URFANIN EN GÜZEL YEMEKLERİNDEN KAZAN KEBABI
MALZEMELER
2 kg patlıcan
1 kg domates
1/2 kg soğan
750 gr kıyma
250 gr biber
2 kaşık salça
Tuz
karabiber
isot
su
HAZIRLANIŞI
Yıkanmış patlıcanlar ikişer parmak aralıkla kopmayacak şekilde dilimlenir.
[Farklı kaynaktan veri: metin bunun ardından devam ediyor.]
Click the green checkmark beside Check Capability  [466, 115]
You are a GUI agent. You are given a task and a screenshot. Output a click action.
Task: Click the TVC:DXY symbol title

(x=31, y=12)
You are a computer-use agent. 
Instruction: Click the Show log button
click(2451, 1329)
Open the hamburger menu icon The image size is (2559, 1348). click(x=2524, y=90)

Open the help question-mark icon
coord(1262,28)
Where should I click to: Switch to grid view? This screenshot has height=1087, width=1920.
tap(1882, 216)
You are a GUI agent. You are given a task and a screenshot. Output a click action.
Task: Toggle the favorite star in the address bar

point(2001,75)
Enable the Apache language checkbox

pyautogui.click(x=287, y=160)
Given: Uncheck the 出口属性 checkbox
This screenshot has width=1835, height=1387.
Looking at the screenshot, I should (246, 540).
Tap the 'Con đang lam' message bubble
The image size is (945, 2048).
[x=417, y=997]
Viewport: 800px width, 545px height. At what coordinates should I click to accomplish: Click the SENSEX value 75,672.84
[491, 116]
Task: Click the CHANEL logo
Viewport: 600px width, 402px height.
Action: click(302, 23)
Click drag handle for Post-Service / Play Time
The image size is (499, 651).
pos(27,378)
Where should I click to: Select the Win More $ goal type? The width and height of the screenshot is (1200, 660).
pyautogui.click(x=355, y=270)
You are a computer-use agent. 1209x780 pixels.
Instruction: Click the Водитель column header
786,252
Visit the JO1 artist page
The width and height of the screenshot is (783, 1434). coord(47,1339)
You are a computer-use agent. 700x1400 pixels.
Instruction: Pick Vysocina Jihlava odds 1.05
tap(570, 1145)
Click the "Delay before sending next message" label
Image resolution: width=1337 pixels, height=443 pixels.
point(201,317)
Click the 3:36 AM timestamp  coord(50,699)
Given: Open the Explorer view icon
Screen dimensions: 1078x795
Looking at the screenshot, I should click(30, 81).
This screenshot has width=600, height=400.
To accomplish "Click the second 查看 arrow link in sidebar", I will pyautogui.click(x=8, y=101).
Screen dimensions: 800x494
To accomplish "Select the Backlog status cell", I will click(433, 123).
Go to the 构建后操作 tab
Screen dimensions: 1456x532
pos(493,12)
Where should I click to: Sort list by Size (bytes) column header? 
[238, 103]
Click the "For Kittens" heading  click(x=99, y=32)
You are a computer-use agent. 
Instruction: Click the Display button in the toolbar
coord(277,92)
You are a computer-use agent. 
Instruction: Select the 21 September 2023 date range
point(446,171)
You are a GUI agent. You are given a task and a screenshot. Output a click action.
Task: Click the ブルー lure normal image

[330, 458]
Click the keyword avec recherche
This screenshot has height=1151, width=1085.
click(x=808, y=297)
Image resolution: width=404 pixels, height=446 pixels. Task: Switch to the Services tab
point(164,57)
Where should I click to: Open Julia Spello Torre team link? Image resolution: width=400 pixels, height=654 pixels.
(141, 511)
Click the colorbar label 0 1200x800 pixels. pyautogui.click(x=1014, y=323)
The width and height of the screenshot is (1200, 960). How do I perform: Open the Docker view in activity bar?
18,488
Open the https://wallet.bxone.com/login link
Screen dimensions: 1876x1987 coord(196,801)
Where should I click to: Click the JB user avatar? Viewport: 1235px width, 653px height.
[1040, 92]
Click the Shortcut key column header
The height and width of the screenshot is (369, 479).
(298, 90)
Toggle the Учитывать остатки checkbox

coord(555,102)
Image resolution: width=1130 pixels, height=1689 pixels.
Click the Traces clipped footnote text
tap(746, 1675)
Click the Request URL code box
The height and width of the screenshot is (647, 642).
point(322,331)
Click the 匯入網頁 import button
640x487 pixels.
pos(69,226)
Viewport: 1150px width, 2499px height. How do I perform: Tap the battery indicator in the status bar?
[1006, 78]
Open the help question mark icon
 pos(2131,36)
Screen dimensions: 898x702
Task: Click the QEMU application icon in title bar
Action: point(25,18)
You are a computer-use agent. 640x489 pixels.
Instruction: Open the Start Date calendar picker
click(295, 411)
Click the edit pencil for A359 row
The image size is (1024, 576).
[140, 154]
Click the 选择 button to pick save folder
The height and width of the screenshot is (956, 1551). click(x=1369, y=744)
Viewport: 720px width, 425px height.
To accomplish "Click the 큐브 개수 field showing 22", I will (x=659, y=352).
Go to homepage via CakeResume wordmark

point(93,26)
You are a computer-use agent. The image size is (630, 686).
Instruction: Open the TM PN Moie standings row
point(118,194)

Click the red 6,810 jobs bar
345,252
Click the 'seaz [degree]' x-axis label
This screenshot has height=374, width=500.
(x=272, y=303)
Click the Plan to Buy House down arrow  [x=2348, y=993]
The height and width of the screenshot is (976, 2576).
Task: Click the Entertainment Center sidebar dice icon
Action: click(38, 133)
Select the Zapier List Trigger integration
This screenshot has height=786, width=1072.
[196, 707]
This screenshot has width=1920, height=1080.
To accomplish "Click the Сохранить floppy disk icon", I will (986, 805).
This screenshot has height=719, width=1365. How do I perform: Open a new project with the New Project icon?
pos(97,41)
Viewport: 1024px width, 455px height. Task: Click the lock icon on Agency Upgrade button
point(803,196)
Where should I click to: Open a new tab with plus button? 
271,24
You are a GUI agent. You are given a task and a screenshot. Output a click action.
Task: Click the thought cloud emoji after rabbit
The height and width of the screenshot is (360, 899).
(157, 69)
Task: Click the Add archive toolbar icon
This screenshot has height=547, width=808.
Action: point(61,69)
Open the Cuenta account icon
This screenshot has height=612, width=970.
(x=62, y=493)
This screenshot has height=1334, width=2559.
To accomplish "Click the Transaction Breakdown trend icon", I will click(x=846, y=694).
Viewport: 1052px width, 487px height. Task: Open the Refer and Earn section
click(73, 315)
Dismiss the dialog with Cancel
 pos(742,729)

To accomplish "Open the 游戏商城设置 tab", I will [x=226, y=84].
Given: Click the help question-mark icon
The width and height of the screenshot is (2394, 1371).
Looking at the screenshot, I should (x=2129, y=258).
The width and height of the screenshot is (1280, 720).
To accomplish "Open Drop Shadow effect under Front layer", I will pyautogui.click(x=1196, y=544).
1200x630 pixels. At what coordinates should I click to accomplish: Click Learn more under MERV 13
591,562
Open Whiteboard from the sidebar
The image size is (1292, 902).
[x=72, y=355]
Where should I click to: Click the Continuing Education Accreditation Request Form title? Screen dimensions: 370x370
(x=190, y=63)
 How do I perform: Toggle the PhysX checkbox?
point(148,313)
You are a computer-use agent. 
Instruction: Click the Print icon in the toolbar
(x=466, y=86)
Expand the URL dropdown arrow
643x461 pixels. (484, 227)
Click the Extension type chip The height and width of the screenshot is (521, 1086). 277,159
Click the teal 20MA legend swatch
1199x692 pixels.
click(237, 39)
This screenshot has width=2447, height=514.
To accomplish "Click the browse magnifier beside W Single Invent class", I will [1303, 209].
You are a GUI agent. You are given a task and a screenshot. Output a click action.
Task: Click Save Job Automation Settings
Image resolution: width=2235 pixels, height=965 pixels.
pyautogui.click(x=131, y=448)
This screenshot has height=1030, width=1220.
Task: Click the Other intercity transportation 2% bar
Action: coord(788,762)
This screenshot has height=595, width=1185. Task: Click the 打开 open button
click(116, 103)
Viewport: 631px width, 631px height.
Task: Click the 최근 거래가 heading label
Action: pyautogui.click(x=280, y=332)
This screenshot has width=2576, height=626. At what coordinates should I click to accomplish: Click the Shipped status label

Kıyma, biraz su, tuz, küçük doğranmış domates, ince kıyılmış biber, isot vekarabiberle birlikte yoğrulur. Dilimlenmiş patlıcanların kopmamasına dikkat edilerek küçük köfteler patlıcanların arasına yerleştirilir. Tencereye dizilir. Domatezler dilimlenir ve patlıcanların üzerine dizilir. Salça ve yeteri kadar su karıştırılır ve kebabın üzerine dökülür. Kısık ateşte pişirilir.